(Saved entries)
****************

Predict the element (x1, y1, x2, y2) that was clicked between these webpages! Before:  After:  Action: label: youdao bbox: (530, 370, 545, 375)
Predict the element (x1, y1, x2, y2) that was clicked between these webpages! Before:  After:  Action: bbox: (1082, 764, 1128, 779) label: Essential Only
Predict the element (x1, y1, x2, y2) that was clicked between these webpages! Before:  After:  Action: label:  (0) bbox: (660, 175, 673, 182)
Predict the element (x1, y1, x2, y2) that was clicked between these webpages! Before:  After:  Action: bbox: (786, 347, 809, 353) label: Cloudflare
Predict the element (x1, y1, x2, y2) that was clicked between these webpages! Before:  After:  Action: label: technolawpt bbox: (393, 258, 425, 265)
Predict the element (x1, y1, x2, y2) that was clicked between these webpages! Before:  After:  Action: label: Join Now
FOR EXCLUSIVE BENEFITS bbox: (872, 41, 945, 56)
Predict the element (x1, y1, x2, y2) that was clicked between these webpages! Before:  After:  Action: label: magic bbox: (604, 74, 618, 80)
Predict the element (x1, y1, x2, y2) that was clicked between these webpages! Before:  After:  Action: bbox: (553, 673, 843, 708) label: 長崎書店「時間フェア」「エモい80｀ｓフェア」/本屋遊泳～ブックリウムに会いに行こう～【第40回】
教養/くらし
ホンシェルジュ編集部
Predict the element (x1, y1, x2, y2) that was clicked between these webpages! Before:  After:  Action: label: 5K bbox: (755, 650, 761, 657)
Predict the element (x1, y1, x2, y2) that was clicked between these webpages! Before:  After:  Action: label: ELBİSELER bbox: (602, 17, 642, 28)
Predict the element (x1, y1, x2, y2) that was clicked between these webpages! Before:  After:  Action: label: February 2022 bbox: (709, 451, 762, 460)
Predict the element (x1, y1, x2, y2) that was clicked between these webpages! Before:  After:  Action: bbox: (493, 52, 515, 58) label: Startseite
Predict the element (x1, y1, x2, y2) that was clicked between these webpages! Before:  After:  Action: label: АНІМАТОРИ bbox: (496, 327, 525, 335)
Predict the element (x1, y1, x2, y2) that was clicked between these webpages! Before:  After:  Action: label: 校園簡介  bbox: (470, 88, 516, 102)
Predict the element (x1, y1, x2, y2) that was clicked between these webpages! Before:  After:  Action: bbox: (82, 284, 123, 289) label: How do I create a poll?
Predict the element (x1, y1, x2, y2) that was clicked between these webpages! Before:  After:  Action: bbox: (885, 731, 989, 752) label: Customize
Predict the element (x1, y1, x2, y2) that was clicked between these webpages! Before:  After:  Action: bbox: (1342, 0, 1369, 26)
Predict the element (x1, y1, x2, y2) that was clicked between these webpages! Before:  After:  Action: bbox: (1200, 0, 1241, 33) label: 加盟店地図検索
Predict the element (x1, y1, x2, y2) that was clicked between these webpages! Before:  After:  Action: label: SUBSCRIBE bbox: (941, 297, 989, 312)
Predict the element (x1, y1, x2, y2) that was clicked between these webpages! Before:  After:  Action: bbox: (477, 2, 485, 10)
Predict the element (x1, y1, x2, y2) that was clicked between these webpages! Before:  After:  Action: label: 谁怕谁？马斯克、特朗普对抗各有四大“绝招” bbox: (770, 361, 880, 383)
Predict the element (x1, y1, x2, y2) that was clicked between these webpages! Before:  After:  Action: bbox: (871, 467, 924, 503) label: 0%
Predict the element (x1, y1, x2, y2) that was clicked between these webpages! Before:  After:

****************

Render these lines as a JSON list of strings, one string per line, with blank lines omitted, covering the whole material.

# [Output of the exercise]
[
  "Predict the element (x1, y1, x2, y2) that was clicked between these webpages! Before:  After:  Action: label: youdao bbox: (530, 370, 545, 375)",
  "Predict the element (x1, y1, x2, y2) that was clicked between these webpages! Before:  After:  Action: bbox: (1082, 764, 1128, 779) label: Essential Only",
  "Predict the element (x1, y1, x2, y2) that was clicked between these webpages! Before:  After:  Action: label:  (0) bbox: (660, 175, 673, 182)",
  "Predict the element (x1, y1, x2, y2) that was clicked between these webpages! Before:  After:  Action: bbox: (786, 347, 809, 353) label: Cloudflare",
  "Predict the element (x1, y1, x2, y2) that was clicked between these webpages! Before:  After:  Action: label: technolawpt bbox: (393, 258, 425, 265)",
  "Predict the element (x1, y1, x2, y2) that was clicked between these webpages! Before:  After:  Action: label: Join Now",
  "FOR EXCLUSIVE BENEFITS bbox: (872, 41, 945, 56)",
  "Predict the element (x1, y1, x2, y2) that was clicked between these webpages! Before:  After:  Action: label: magic bbox: (604, 74, 618, 80)",
  "Predict the element (x1, y1, x2, y2) that was clicked between these webpages! Before:  After:  Action: bbox: (553, 673, 843, 708) label: 長崎書店「時間フェア」「エモい80｀ｓフェア」/本屋遊泳～ブックリウムに会いに行こう～【第40回】",
  "教養/くらし",
  "ホンシェルジュ編集部",
  "Predict the element (x1, y1, x2, y2) that was clicked between these webpages! Before:  After:  Action: label: 5K bbox: (755, 650, 761, 657)",
  "Predict the element (x1, y1, x2, y2) that was clicked between these webpages! Before:  After:  Action: label: ELBİSELER bbox: (602, 17, 642, 28)",
  "Predict the element (x1, y1, x2, y2) that was clicked between these webpages! Before:  After:  Action: label: February 2022 bbox: (709, 451, 762, 460)",
  "Predict the element (x1, y1, x2, y2) that was clicked between these webpages! Before:  After:  Action: bbox: (493, 52, 515, 58) label: Startseite",
  "Predict the element (x1, y1, x2, y2) that was clicked between these webpages! Before:  After:  Action: label: АНІМАТОРИ bbox: (496, 327, 525, 335)",
  "Predict the element (x1, y1, x2, y2) that was clicked between these webpages! Before:  After:  Action: label: 校園簡介  bbox: (470, 88, 516, 102)",
  "Predict the element (x1, y1, x2, y2) that was clicked between these webpages! Before:  After:  Action: bbox: (82, 284, 123, 289) label: How do I create a poll?",
  "Predict the element (x1, y1, x2, y2) that was clicked between these webpages! Before:  After:  Action: bbox: (885, 731, 989, 752) label: Customize",
  "Predict the element (x1, y1, x2, y2) that was clicked between these webpages! Before:  After:  Action: bbox: (1342, 0, 1369, 26)",
  "Predict the element (x1, y1, x2, y2) that was clicked between these webpages! Before:  After:  Action: bbox: (1200, 0, 1241, 33) label: 加盟店地図検索",
  "Predict the element (x1, y1, x2, y2) that was clicked between these webpages! Before:  After:  Action: label: SUBSCRIBE bbox: (941, 297, 989, 312)",
  "Predict the element (x1, y1, x2, y2) that was clicked between these webpages! Before:  After:  Action: bbox: (477, 2, 485, 10)",
  "Predict the element (x1, y1, x2, y2) that was clicked between these webpages! Before:  After:  Action: label: 谁怕谁？马斯克、特朗普对抗各有四大“绝招” bbox: (770, 361, 880, 383)",
  "Predict the element (x1, y1, x2, y2) that was clicked between these webpages! Before:  After:  Action: bbox: (871, 467, 924, 503) label: 0%",
  "Predict the element (x1, y1, x2, y2) that was clicked between these webpages! Before:  After:"
]